The union that represents all registered nurses at Stanford Health Care and Lucile Packard Children's Hospital Stanford has voted to give the union's executive team the ability to call a strike if its ongoing negotiations with the health system don't reach an agreement.
Of the Committee for Recognition of Nursing Achievement (CRONA)'s roughly 3,700 members, 85% voted to authorize a strike, the union said Thursday, exceeding the two-thirds vote necessary for the motion to pass. The vote does not mean a strike is happening, but it gives the union's leadership the ability to call one if it deems the move necessary.
"It is not our goal to go on strike, it is to get a package we believe will attract new nurses and keep the nurses currently in the hospitals," CRONA President Colleen Borges told reporters. "Our next goal is to continue to work with the hospitals to get a competitive and fair package."
If CRONA calls a strike, it would need to give the hospitals 10 days notice. The union's contract expired March 31, and negotiations began in early January. The goal is always to have an agreement in place before the existing contract expires, but Borges said in an interview that's never happened between CRONA and Stanford.

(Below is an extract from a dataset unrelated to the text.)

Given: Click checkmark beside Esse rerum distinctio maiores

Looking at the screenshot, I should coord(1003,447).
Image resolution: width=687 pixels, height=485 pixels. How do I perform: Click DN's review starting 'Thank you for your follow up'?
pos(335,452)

Although a strike is not definite, Borges said having the ability to call one will hopefully move the negotiations with Stanford forward.
"Getting a 'yes' vote solidifies to the union membership that we are united and it shows the hospital that we are united and that the contract terms we are seeking are supported by the membership," said Borges, who said she has been a pediatric oncology nurse at Lucile Packard for nearly 25 years.

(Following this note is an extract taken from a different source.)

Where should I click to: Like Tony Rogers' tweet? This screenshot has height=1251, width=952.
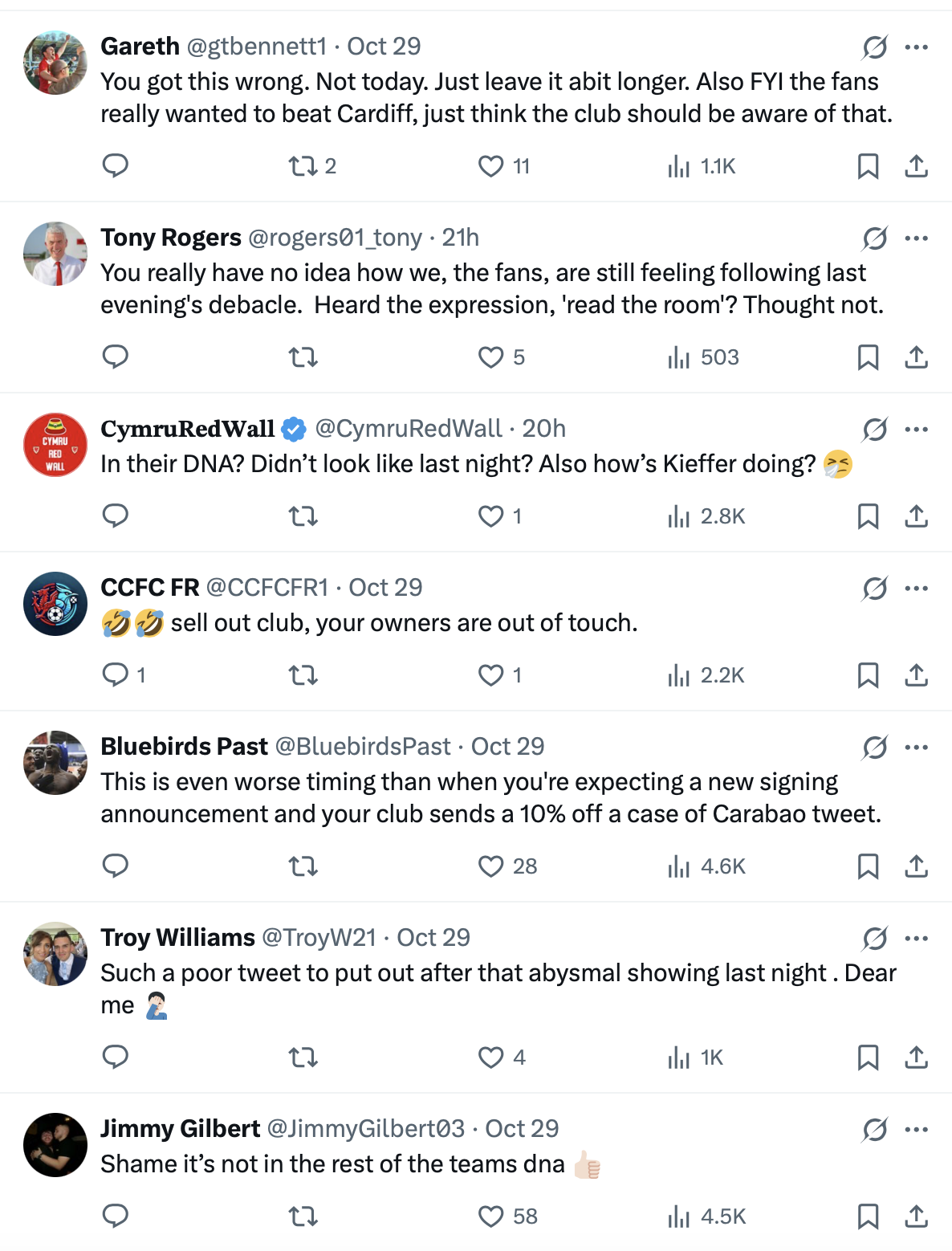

In a statement, Stanford Health Care and Stanford Children's Health said it remains committed to good-faith bargaining. The statement said the health system has proposed a "highly competitive compensation package" with "market-leading wages."
The statement went on to say that the nurse turnover rate at Stanford Health Care and Stanford Children's Health was 9.8% and 8.4%, respectively, in 2018, compared with a national average of 15.1% and a regional average of 12.3%, according to data from the consultancy Advisory Board. Stanford also said it recruits nurses faster than Advisory Board's national benchmark.

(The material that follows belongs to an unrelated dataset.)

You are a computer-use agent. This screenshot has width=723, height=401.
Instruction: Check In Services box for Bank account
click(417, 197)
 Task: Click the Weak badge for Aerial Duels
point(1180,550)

"Given the progress we have made by working constructively with the union, we remain optimistic that an agreement will be reached that will allow us to continue to attract and retain the high caliber of nurses, who so meaningfully contribute to our hospitals' reputation for excellence," the statement said.
While CRONA and Stanford Health Care have made progress in their negotiations, a number of items are still in dispute. Here are some of CRONA's demands the union said Stanford has declined to support, according to Borges:
- The guaranteed right for a nurse to be reassigned to a different unit—staffing permitted—if they were assaulted or threatened by patients.
- Allowing nurses to use extended sick leave to cover the three-day waiting period for worker's compensation.
- Pay nurses $100 per pay period for specialty skill certifications, instead of the current, one-time incentive payment.
- Keep the requirement in place that when part-time nursing positions are vacated, those positions be reposted as the same shift and commitment. This is to retain a sufficient number of part-time positions, which CRONA says allow desired flexibility for nurses.
- Limit travel time to 30 miles between sites nurses could be assigned to work at.
- Nurses that agree to take preceptor roles, those in which they teach other nurses, should be allowed to do so voluntarily, so that they are not permanent positions.
Stanford Health Care did not respond when asked for comment on specific proposals.
CRONA most recently went on strike in 2000. It lasted 52 days, which at that time was the longest nurses strike in California's history.